PROBLEM DETAILS - Only an exact copy of the lines from the one containing "[Previous page] (46, 2514)" through the last line of the material below belongs in the answer, with no pictures.

DATA TO USE -
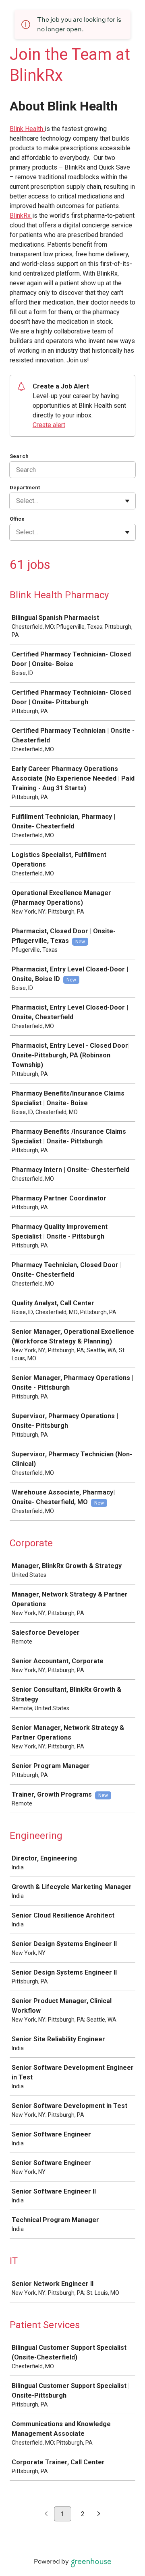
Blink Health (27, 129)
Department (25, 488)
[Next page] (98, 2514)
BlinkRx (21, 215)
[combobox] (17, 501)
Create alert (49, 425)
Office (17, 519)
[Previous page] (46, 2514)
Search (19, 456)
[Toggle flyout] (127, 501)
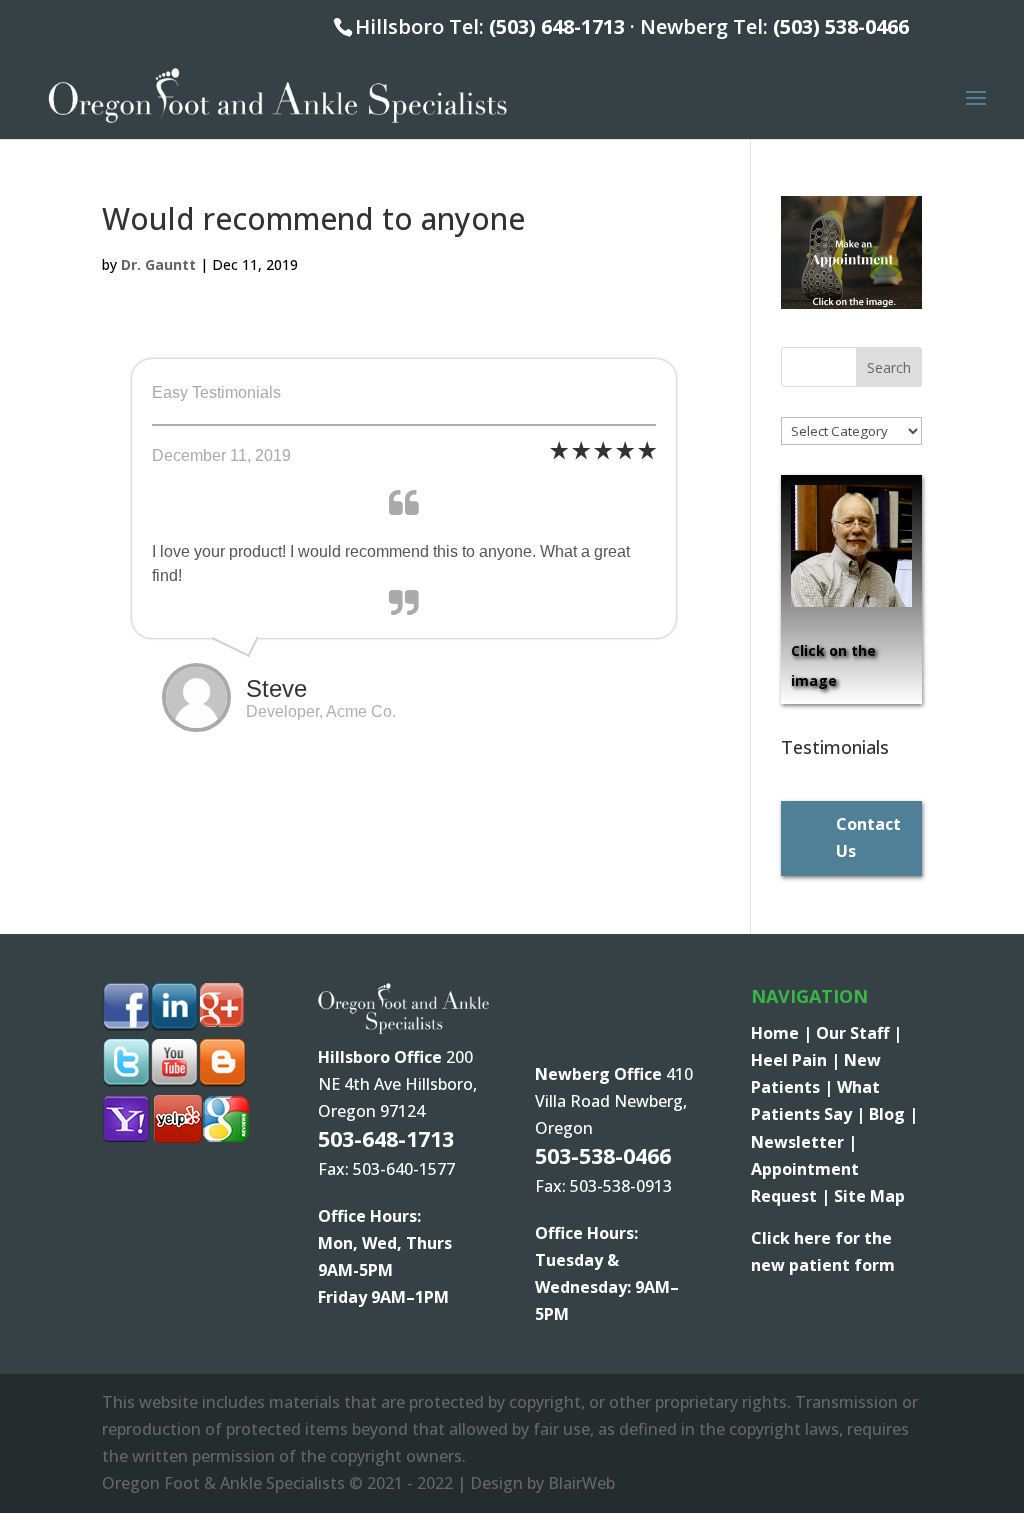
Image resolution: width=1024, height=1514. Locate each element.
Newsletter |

RESULT OF THE EXERCISE -
[Previous page] (46, 2514)
Search (19, 456)
[Toggle flyout] (127, 501)
Image resolution: width=1024, height=1514. Locate each element.
Newsletter |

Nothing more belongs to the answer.